Butler-Truesdale grew up at 1458 Corcoran Street NW, but for much of her life lived in a house in Petworth, which she has since sold. After a stint in the Campbell Heights Apartments, recently the site of a Jair Lynch-backed tenant purchase, she moved to an apartment complex in Southwest—which is now less diverse (i.e., more African American) than the historically black neighborhood with which she identifies most closely.

Butler-Truesdale has a multifaceted take on gentrification. On the one hand, she mourns the loss of African American cultural dominance on U Street. When developer Chris Donatelli—whom she calls “my good friend”—built the Ellington apartments, she asked him whether anybody who looked like the building’s namesake would be able to live there. At the same time, however, she doesn’t blame white people for black displacement.

“People say a lot of stuff, and half the time they don’t really know what’s happening,” she says. “You have to look at the fact that most of this is about the economy. It’s about the fact that we live in these neighborhoods and did not actually buy property…When you do that, you have no real anchor, and people can do what they want to do to you.”

Crossing back east across 14th Street, we pass more buried landmarks: The Cricket storefront was You and Me Coffeeshop, where kids came to get milk shakes and hot dogs. Peking Express was her aunt’s beauty shop, called Lovely Ladies. The Rite Aid was a black-occupied office building, where her father had his accounting business.

As we squeezed past sidewalk cafes on the crowded 1300 block, Butler-Truesdale expresses annoyance that tables and chairs were crowding the pedestrian right-of-way. But she remarks favorably on Ulah Bistro’s arrangement with Suntrust Bank, which lets the restaurant use its sidewalk space for outdoor service on the weekends. “Can we sit down and do that about race?” she asks.

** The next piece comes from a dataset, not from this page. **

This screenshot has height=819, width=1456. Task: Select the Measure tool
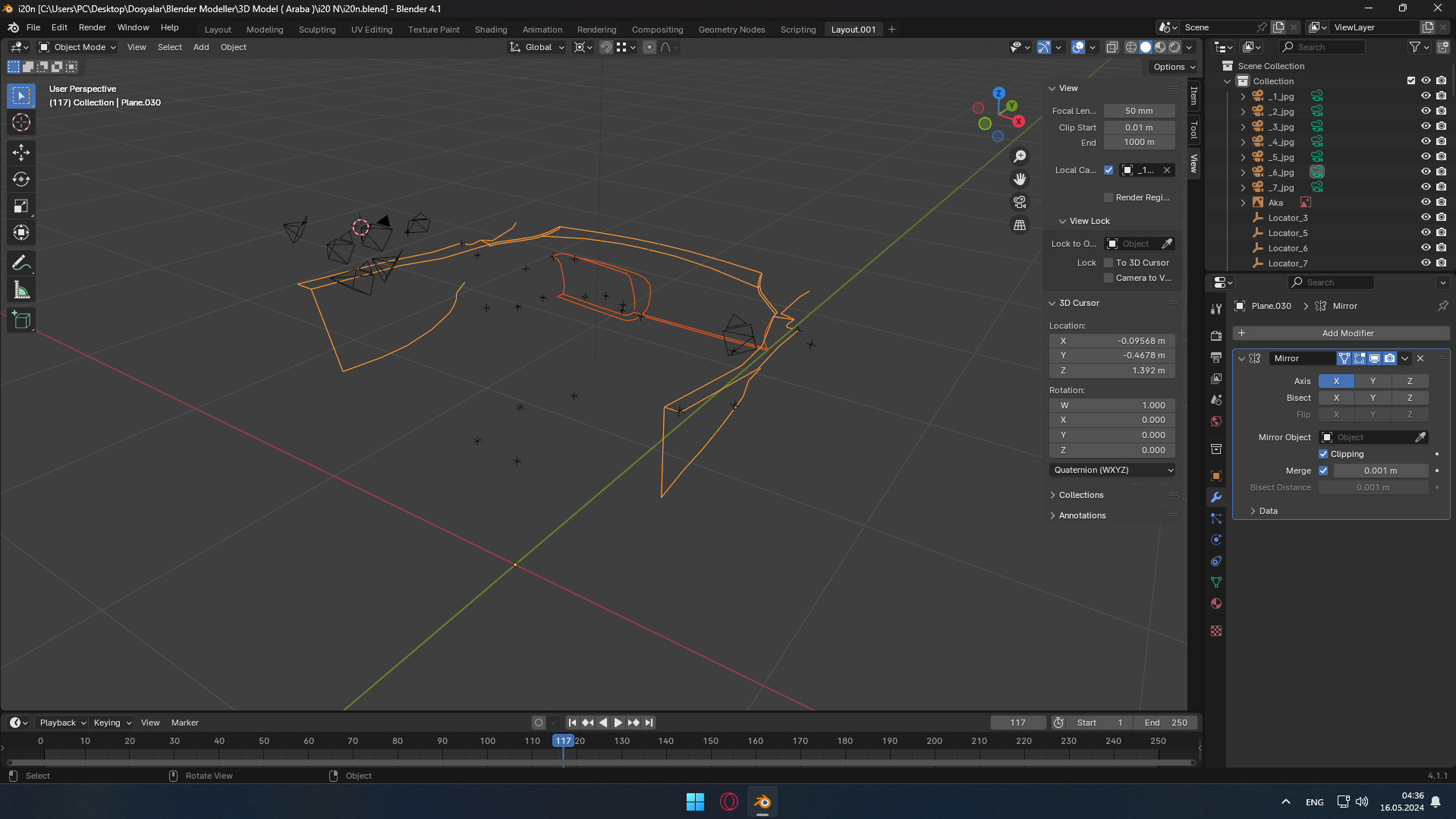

Further east, the memories keep coming. The current home of the Affinity Lab, at 918 U Street, was a business school. The newish wine bar Dickson’s housed the offices of the Capitol Spotlight, which reported on black communities when the Washington Post saw fit only to write about them when someone got killed. Turning down Florida Avenue, the CVS was North Carolina Market, where transplants from the deep South got their collard greens and fatback. “Those of us who were born here, we thought we were a step above those who went to the North Carolina Market,” Butler-Truesdale says.

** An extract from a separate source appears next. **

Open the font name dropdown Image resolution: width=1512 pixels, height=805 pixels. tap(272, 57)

South along 7th Street: Dragon Express was a cocktail lounge, where Butler-Truesdale remembers being a waitress when there were a lot of single men around (she gave me a knowing look). Wanda’s Hair Salon was Dean’s barber shop, which trained ex-convicts. Waxie Maxie’s vinyl shop, where you could listen to records before buying them, and where DJs spun in the windows. As we walked, Butler-Truesdale, always attuned to racial interactions, noticed that loitering black men looked at the pair of us—a white reporter and an older black woman—with suspicion. “You know what they’re thinking?” she asked. “First of all, ‘what is she talking about?’ And ‘is she giving away our secrets?’”

Finally, we reached the place she really wanted to get to: The Howard Theater, finally beginning to come back to life after decades of decline. She not only went to shows, but interacted with the performers in her work as a cosmetologist—she’d done James Brown’s comb-outs, she said matter-of-factly. The Howard, for Butler-Truesdale, is the most solid sign of the neighborhood’s rebirth.

Walking back, we passed Ben’s Chili Bowl, which Butler-Truesdale talks about in the video clip below. It’s one of those institutions that she’s lost. But she’s learned to move on. “Listen, it’s progress,” she says. “No matter how much I like or don’t like it, you can’t stop progress.”